There are two libraries in Boost which introduces it's own Polygons concepts:
- Boost.Geometry (http://www.boost.org/libs/geometry)
- Boost.Polygon (http://www.boost.org/libs/polygon)
I'm not sure what do you have in mind saying "template reinitialization". Maybe you wanted to say "template specialization" which is sometimes required to adapt some class to a Concept.
If you're wondering why this is done this way. This allows to call algorithms implemented in those libraries passing objects of some legacy classes. The programmer must just adapt those classes to one of the required concepts and he can use them without the conversion to some intermediate object.

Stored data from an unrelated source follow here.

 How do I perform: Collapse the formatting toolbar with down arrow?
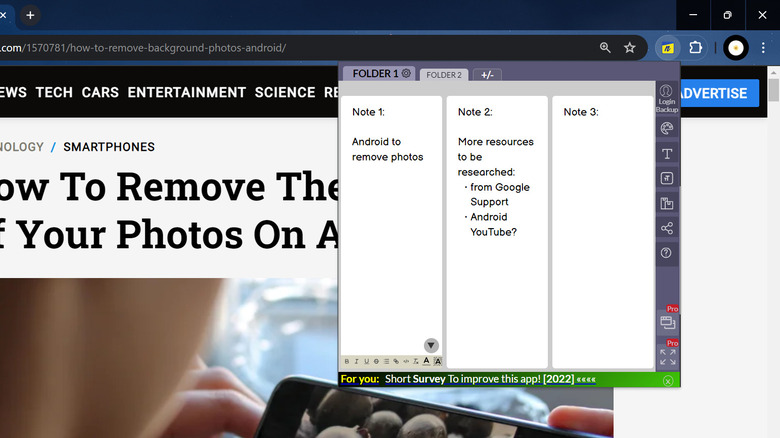click(x=431, y=346)
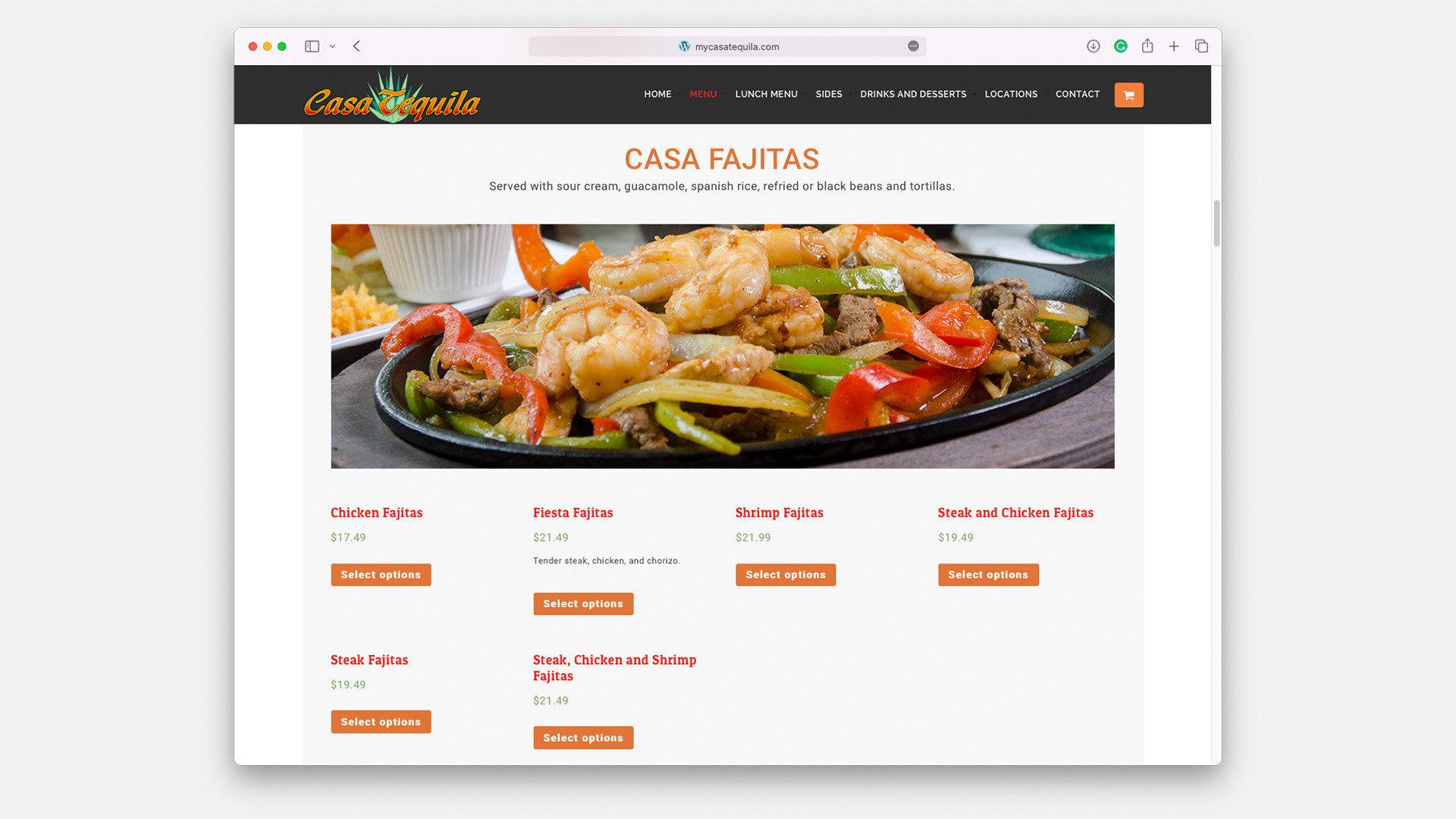This screenshot has width=1456, height=819.
Task: Click the green Grammarly extension icon
Action: 1120,46
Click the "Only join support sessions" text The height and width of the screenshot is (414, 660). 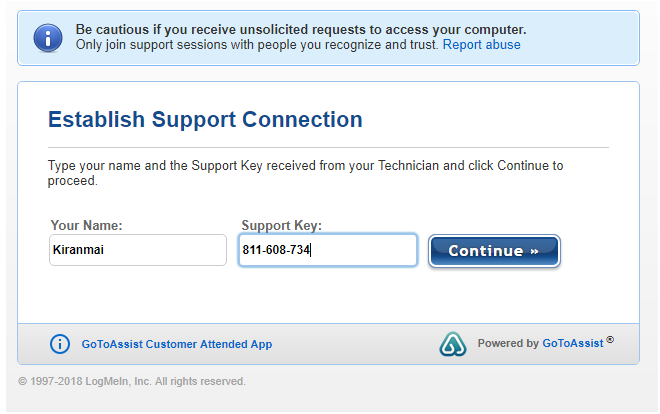coord(258,45)
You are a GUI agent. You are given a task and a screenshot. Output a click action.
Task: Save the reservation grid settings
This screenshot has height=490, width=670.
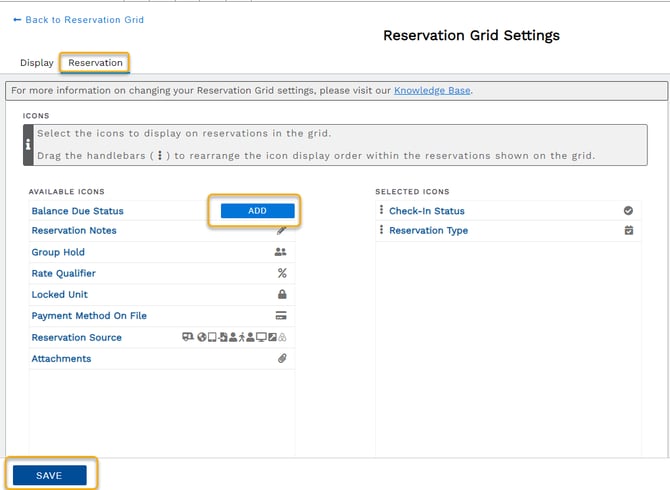pyautogui.click(x=49, y=475)
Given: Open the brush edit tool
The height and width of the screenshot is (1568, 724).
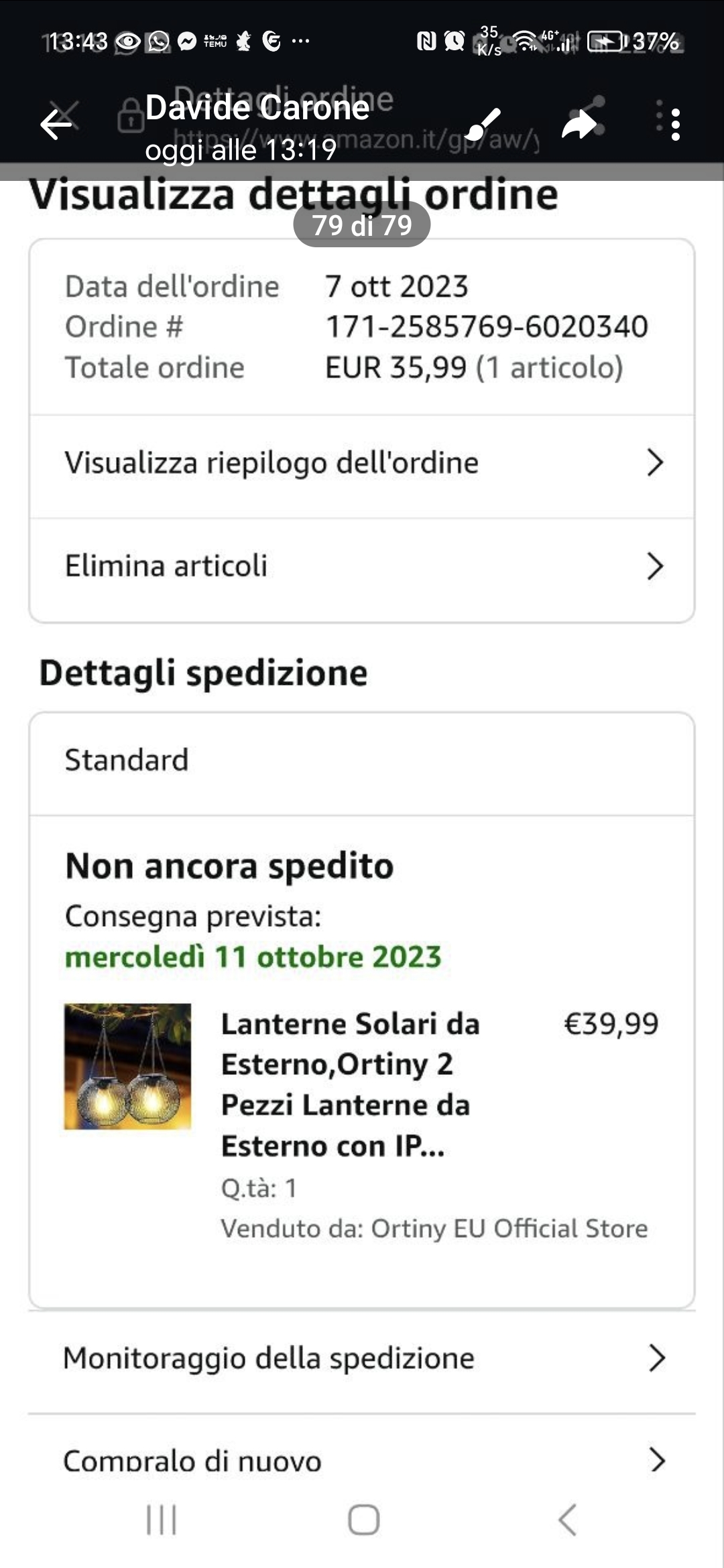Looking at the screenshot, I should pos(482,124).
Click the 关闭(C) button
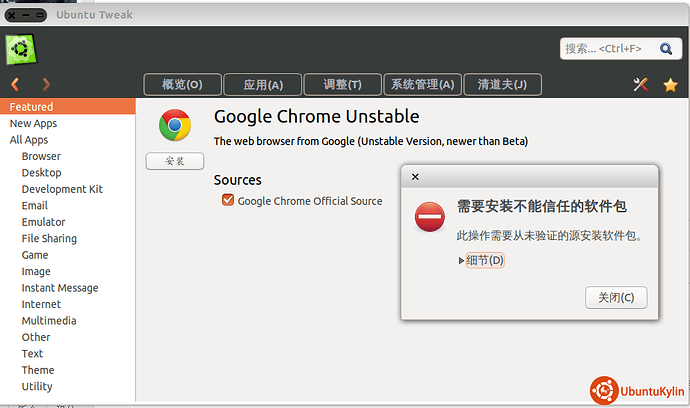The height and width of the screenshot is (408, 690). 616,298
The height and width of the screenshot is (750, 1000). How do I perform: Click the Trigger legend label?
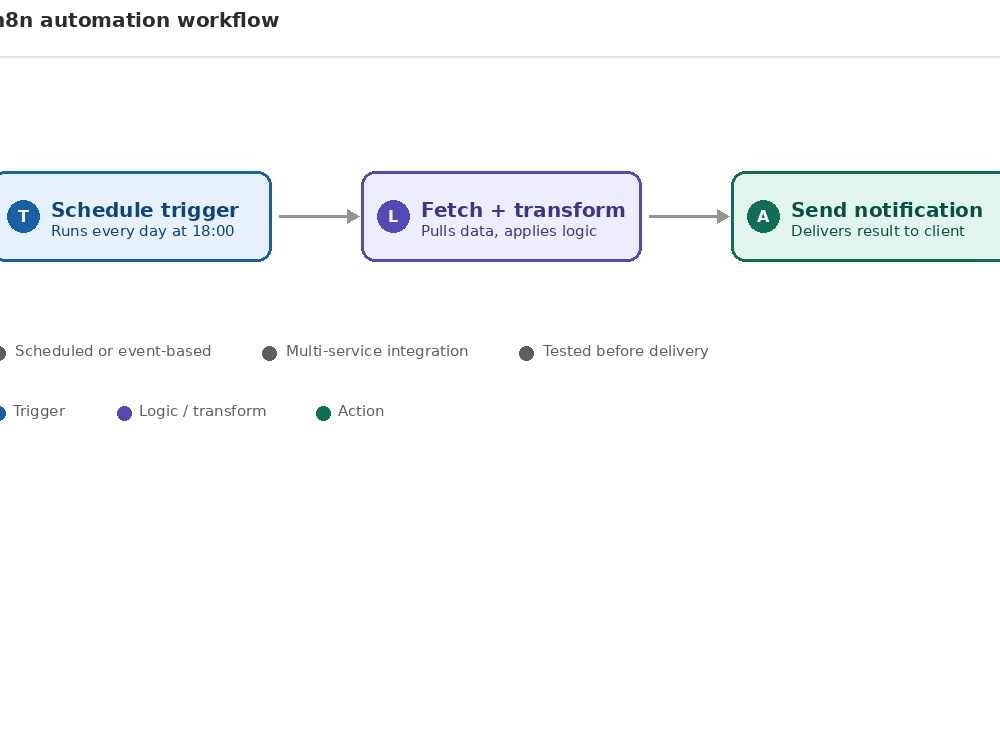pos(39,411)
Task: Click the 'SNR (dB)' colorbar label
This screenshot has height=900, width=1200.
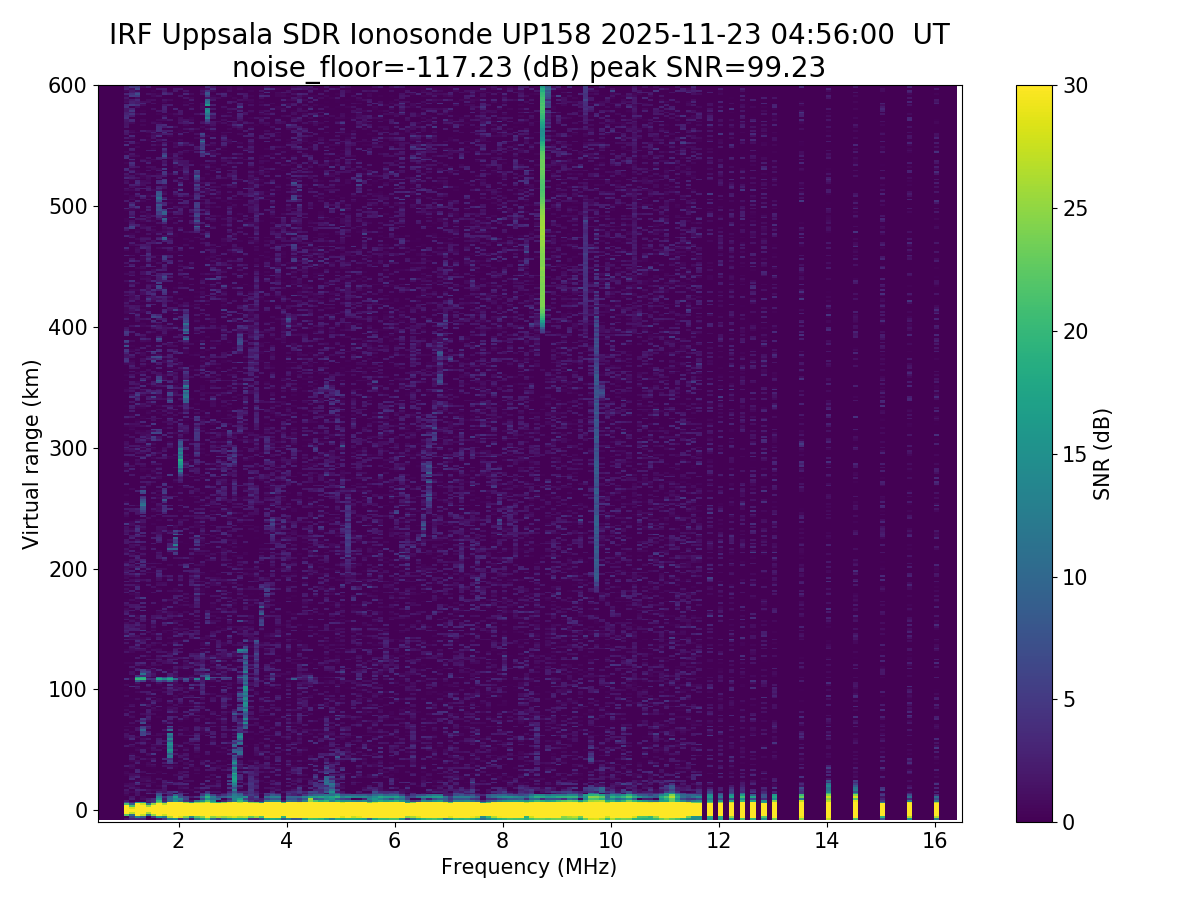Action: pos(1102,453)
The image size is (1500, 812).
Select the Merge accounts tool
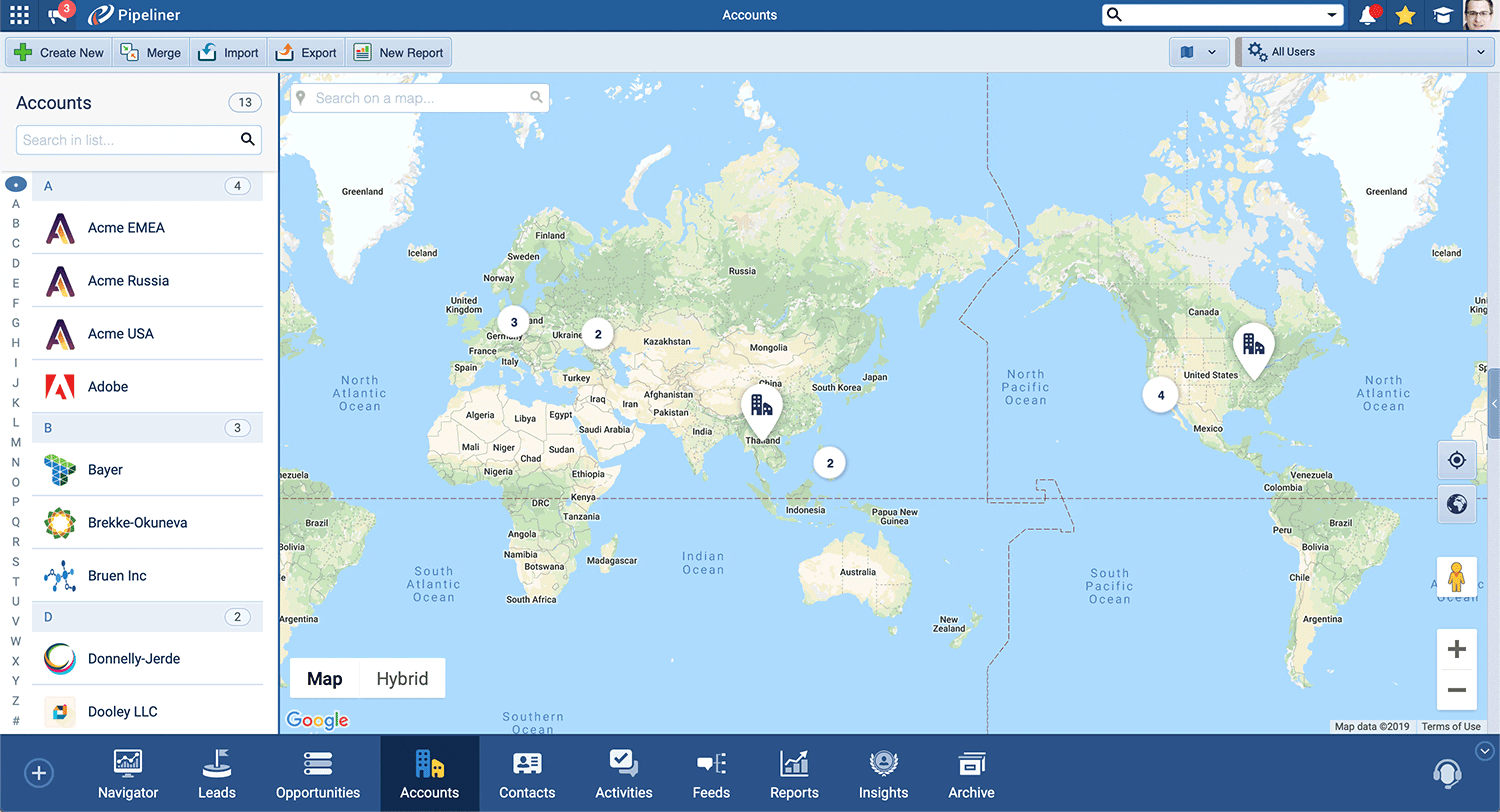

This is very similar to the way how traits are used in C++. E.g. when some new iterator class is implemented the std::iterator_traits<>
template may be specialized to define traits for this iterator. This would be one of the things the programmer should do to adapt this new iterator class to one of the Iterator concepts, e.g. ForwardIterator concept. Then he could use it in STL algorithms like std::for_each()
.
Polygons concepts introduced by those libraries are described here:
- Boost.Geometry - http://www.boost.org/libs/geometry/doc/html/geometry/reference/concepts/concept_polygon.html
- Boost.Polygon - http://www.boost.org/libs/polygon/doc/gtl_polygon_concept.htm
Typically, libraries provides also classes already adapted to the supported Concepts. E.g. Boost.Geometry provides boost::geometry::model::polygon<>
(http://www.boost.org/libs/geometry/doc/html/geometry/reference/models/model_polygon.html)
Probably it'd be possible to adapt some class to both concepts and use it in both libraries but I'm not sure about it.